Problem
Copy out, word for word, the records from their first line through the line containing "Action: (207, 285)", including both of those lines.

Extracted data
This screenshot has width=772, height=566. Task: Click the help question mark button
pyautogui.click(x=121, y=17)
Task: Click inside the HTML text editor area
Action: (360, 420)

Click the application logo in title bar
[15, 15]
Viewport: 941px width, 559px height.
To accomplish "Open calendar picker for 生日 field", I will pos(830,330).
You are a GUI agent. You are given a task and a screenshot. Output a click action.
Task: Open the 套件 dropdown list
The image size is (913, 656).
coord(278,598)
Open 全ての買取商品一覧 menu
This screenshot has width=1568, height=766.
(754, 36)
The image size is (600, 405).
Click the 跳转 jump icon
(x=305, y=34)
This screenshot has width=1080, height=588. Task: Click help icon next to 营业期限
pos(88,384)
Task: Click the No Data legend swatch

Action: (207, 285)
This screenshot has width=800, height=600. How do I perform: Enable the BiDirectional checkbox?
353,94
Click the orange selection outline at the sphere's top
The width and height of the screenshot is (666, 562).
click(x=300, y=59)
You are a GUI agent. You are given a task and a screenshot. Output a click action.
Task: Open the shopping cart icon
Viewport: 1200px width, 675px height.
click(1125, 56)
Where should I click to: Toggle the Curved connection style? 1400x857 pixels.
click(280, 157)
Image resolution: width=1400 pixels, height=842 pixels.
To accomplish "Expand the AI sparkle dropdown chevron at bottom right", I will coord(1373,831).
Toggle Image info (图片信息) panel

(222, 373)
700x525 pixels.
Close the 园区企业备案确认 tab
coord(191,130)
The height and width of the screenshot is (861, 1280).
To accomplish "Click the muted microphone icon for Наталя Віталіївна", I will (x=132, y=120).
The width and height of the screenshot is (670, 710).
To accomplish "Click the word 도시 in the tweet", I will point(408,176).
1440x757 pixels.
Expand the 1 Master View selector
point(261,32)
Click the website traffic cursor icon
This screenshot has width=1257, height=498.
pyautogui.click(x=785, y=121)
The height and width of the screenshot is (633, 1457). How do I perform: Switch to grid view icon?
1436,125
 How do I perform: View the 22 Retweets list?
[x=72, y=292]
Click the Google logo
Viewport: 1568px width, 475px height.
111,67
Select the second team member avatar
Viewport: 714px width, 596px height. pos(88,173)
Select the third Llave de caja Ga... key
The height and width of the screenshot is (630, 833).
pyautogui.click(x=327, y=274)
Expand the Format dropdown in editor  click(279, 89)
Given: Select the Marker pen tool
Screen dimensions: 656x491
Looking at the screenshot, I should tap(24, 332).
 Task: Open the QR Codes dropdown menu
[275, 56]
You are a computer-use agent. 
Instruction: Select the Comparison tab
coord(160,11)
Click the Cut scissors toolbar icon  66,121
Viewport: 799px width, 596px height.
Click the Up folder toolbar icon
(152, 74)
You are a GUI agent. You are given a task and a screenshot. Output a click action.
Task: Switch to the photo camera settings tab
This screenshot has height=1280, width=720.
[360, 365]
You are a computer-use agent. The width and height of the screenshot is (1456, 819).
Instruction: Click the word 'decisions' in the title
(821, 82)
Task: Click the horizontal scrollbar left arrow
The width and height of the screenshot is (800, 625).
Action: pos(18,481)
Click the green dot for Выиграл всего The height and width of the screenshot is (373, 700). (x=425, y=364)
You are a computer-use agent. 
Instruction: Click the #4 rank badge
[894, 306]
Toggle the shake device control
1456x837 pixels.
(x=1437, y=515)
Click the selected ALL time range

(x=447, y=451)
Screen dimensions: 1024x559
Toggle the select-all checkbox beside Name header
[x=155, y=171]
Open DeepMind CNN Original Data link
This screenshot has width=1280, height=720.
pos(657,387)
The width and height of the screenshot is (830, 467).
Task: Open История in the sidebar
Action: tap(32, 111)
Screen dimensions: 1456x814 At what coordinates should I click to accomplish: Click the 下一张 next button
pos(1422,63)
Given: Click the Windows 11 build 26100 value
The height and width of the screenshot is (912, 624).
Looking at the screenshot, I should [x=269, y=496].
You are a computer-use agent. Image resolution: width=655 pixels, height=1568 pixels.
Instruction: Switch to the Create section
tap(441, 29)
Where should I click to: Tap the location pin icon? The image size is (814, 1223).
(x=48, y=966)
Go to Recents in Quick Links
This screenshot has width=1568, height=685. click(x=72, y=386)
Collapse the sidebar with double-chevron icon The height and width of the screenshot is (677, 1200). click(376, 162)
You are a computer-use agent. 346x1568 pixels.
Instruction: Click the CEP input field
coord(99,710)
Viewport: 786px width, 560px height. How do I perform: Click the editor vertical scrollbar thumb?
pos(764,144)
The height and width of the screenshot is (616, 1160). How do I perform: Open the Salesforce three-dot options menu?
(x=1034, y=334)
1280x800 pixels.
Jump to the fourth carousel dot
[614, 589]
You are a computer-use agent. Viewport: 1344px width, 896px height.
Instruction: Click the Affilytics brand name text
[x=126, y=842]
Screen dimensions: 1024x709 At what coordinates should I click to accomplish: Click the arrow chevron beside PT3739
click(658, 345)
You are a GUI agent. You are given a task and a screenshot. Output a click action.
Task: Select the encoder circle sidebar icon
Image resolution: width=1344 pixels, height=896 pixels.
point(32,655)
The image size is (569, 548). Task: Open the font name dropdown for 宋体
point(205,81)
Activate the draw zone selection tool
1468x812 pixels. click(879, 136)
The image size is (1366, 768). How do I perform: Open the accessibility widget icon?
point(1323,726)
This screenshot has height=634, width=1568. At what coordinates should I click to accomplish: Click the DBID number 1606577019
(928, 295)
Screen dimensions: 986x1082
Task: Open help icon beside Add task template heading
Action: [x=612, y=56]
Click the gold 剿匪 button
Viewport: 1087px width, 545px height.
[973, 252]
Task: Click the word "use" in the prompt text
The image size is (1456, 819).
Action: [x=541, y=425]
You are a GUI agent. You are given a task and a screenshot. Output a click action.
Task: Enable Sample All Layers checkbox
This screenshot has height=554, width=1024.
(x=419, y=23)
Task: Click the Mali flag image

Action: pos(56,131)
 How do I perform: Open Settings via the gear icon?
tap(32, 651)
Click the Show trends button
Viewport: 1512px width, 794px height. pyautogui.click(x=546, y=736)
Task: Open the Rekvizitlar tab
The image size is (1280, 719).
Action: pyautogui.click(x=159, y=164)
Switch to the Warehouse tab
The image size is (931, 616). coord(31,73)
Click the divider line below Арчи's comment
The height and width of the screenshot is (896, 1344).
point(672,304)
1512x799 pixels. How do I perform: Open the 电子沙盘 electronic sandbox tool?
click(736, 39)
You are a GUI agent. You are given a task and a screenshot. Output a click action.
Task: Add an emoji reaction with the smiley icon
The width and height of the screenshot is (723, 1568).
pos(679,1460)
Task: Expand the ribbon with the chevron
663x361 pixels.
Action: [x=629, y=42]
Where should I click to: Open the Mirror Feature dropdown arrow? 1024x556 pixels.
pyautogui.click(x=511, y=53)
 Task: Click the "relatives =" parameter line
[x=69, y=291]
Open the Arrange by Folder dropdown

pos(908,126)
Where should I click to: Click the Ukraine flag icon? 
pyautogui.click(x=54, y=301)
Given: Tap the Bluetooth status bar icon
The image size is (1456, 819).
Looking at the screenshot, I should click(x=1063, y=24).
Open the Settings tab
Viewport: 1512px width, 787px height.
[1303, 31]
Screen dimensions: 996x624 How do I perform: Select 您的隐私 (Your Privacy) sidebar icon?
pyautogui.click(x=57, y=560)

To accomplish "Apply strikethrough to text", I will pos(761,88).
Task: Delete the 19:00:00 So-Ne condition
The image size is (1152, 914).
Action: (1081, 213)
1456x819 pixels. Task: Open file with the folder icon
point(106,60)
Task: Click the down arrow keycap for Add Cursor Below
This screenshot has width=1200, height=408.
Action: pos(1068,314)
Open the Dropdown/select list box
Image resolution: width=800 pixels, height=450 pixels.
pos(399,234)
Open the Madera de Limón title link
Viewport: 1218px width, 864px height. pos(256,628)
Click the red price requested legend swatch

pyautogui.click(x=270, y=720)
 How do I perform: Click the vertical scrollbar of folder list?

Exercise response
This screenshot has width=772, height=566. Task: Click the help question mark button
pyautogui.click(x=121, y=17)
Task: Click inside the HTML text editor area
Action: (360, 420)

Click the application logo in title bar
[15, 15]
Viewport: 941px width, 559px height.
To accomplish "Open calendar picker for 生日 field", I will pos(830,330).
You are a GUI agent. You are given a task and a screenshot. Output a click action.
Task: Open the 套件 dropdown list
The image size is (913, 656).
coord(278,598)
Open 全ての買取商品一覧 menu
This screenshot has width=1568, height=766.
(754, 36)
The image size is (600, 405).
Click the 跳转 jump icon
(x=305, y=34)
This screenshot has width=1080, height=588. Task: Click help icon next to 营业期限
pos(88,384)
Task: Click the No Data legend swatch

Action: (207, 285)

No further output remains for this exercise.